Für alle, die mehr Spielraum wollen! Und das meinen wir wörtlich: Wer regelmäßig Yoga macht, vergrößert den Bewegungsgrad seiner Gelenke und streckt seine Muskeln

Sie sind eine Schlange: Aus der Bauchlage drücken ihre Arme den Oberkörper hoch und dehnen Brust und Bauch. Kobra heißt diese Yogaübung, die ein intensives Ziehen im Hüft­beuger hervorruft, der bei Menschen, die viel sitzen, häufig verkürzt ist. "Das regelmäßige Dehnen lockert die Bindegewebsstrukturen der Muskeln und vergrößert den Bewegungsspielraum der Gelenke", sagt Baum. "Langfristig wird der Muskel dadurch länger."

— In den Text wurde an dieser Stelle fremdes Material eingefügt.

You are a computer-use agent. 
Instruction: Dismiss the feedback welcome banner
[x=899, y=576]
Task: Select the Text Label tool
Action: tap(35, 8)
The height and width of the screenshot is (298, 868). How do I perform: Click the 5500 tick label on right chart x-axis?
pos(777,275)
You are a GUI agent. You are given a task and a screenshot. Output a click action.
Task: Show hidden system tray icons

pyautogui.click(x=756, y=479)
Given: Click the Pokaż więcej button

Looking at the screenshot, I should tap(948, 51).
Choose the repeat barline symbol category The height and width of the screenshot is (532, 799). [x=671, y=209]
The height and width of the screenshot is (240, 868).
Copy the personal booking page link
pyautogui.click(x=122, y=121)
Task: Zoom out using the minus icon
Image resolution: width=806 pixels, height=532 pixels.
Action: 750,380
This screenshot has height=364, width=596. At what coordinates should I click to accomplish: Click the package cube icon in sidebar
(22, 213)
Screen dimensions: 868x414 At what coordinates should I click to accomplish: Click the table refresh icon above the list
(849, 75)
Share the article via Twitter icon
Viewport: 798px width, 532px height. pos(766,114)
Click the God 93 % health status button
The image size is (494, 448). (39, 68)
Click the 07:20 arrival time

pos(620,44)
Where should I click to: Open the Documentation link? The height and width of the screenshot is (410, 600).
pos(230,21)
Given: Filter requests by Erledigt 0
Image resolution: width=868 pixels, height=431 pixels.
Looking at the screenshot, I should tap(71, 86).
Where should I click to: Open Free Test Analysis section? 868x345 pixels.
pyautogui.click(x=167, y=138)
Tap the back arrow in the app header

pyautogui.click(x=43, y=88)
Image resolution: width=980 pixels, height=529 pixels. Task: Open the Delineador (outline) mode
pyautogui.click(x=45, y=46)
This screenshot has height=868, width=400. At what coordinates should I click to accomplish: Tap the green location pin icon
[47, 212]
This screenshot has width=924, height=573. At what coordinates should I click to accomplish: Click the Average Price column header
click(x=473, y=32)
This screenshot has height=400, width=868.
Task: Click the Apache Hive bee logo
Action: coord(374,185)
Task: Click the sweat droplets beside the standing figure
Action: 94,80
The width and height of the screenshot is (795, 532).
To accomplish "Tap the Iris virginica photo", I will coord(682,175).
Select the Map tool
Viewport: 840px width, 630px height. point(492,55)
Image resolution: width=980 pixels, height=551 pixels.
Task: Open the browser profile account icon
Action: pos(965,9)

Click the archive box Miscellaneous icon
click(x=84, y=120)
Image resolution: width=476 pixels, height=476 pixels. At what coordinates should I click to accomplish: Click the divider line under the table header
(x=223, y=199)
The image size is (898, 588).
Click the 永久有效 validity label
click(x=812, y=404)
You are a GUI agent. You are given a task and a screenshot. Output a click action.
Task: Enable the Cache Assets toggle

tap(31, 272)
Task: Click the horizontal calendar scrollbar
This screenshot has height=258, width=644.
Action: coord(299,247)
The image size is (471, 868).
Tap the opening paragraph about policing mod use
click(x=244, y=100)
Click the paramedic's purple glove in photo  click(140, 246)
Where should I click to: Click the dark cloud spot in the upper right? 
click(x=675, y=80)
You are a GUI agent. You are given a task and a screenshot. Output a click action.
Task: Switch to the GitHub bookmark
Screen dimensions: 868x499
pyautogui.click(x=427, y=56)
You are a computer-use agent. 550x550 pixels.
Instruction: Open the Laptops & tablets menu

Doch Yoga kann noch mehr. Um die Details der Haltungen zu beachten, müssen Sie ständig in sich hineinspüren, von der Stirn bis zu den Zehen. "Die Achtsamkeit steigert das Körperbewusstsein", erklärt Professor Mar­tin Grun­wald vom Haptik-Forschungslabor der Uni Leipzig. "So fühlen Sie sich in Ihrem Körper zu Hause." Vermutlich ist dies auch der Grund, warum Yoga oft die Wahrnehmung steigert und sich mehr im Leben ändert als die Beweglichkeit. Tipp: Atmen Sie gleichmäßig und lassen Sie sich mit der Ausatmung noch tiefer in die Dehnung sinken.

Ideal für sie, wenn Sie nicht so viel Action wollen und ein gutes Körperbewusstsein haben.